# POLI 175 - Lecture 10

## Resampling

# Resampling

## Resampling

Involve repeatedly drawing `samples` for a `training dataset` to obtain fitting information.

`Samples`: A randomly selected fraction of the original data. Do not mistake it for a different sample from a population.
    
`Training`: Training the model means to fit the model and find out the model's parameters. In a regression, this means identify the $\beta$'s.

## Resampling

### Why not fit the model into the actual data?

We need a measure of how well a model is doing.

In the end, this matters! And it matters especially for the data that we did not train the model!

Resampling is a clever trick to see how the model would do in the `real world`, without actually deploying it in the real world.

## Resampling

Helps us to:

1. Evaluate the performance of the model (`Model assessment`).
2. Select the proper flexibility for our model (`Model selection`).

**Drawback:** Resampling methods are computationally intensive. Resampling involves refitting the model again and again.
    
We are going to discuss the following:

- `Cross-validation`: Measures the performance and selects appropriate flexibility (bias-variance trade-off).
- `Bootstrap`: Measures the accuracy of parameters.

## Class Examples

1. Education expenditure dataset

1. Pinochet voting dataset

Let us load them all:

In [1]:
## Packages Here
using DataFrames
using MLJ, MLJIteration
import MLJLinearModels, MLJBase
import MultivariateStats, MLJMultivariateStatsInterface
import CSV, Plots, GLM, StatsBase, Random
import LaTeXStrings, StatsPlots, Lowess, Gadfly, RegressionTables
import CovarianceMatrices, Econometrics, LinearAlgebra, MixedModelsExtras
import Missings, StatsAPI, FreqTables, EvalMetrics
import NearestNeighborModels

# Adapted from @xiaodaigh: https://github.com/xiaodaigh/DataConvenience.jl
function onehot!(df::AbstractDataFrame, 
        col, cate = sort(unique(df[!, col])); 
        outnames = Symbol.(col, :_, cate))
    transform!(df, @. col => ByRow(isequal(cate)) .=> outnames)
end

onehot! (generic function with 2 methods)

## Class Examples

In [2]:
## Loading the data
chile = CSV.read(
    download("https://raw.githubusercontent.com/umbertomig/POLI175julia/main/data/chilesurvey.csv"), 
    DataFrame,
    missingstring = ["NA"]
); dropmissing!(chile)
chile.voteyes = ifelse.(chile.vote .== "Y", 1, 0)

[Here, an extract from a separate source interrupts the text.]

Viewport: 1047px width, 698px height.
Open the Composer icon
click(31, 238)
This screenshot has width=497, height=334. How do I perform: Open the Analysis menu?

# One-hot encoding (we will learn a better way to do it later)
onehot!(chile, :region);
onehot!(chile, :education);
onehot!(chile, :sex);

# Drop reference categories
select!(chile, Not(:region, :sex, :education, :region_C, :education_P, :sex_M))

# Checking
first(chile, 3)

Row,population,age,income,statusquo,vote,voteyes,region_M,region_N,region_S,region_SA,education_PS,education_S,sex_F
Unnamed: 0_level_1,Int64,Int64,Int64,Float64,String1,Int64,Bool,Bool,Bool,Bool,Bool,Bool,Bool
1,175000,65,35000,1.0082,Y,1,False,True,False,False,False,False,False
2,175000,29,7500,-1.29617,N,0,False,True,False,False,True,False,False
3,175000,38,15000,1.23072,Y,1,False,True,False,False,False,False,True


## Class Examples

In [65]:
## Education Expenditure Dataset
educ = CSV.read(download("https://raw.githubusercontent.com/umbertomig/POLI175julia/main/data/educexp.csv"), DataFrame)

# Processing
educ.educ_log = log.(educ.education);
educ.income_log = log.(educ.income)
educ.urban_log = log.(educ.urban)
educ.young_log = log.(educ.young)

# Drop reference categories
select!(educ, Not(:education, :income, :urban, :urban, :young))

# Little unpacking
educ_y, educ_X = unpack(
    educ[:, Not(:states)],
    ==(:educ_log);
    :educ_log => Continuous, 
    :income_log => Continuous,
    :urban_log => Continuous,
    :young_log => Continuous
);    

# Checking
first(educ, 3)

Row,states,educ_log,income_log,urban_log,young_log
Unnamed: 0_level_1,String3,Float64,Float64,Float64,Float64
1,ME,5.24175,7.94591,6.23048,5.85993
2,NH,5.1299,8.08918,6.33505,5.84615
3,VT,5.43808,8.03008,5.77455,5.85364


## Cross-Validation

In Class 02, we discussed two ideas, derived from splitting the data in two portions:

1. `Training error rate`: The error when fitting the model to data that was used to train the parameters, and
1. `Testing error rate`: The error associated with fitting the model to ***unseen*** data.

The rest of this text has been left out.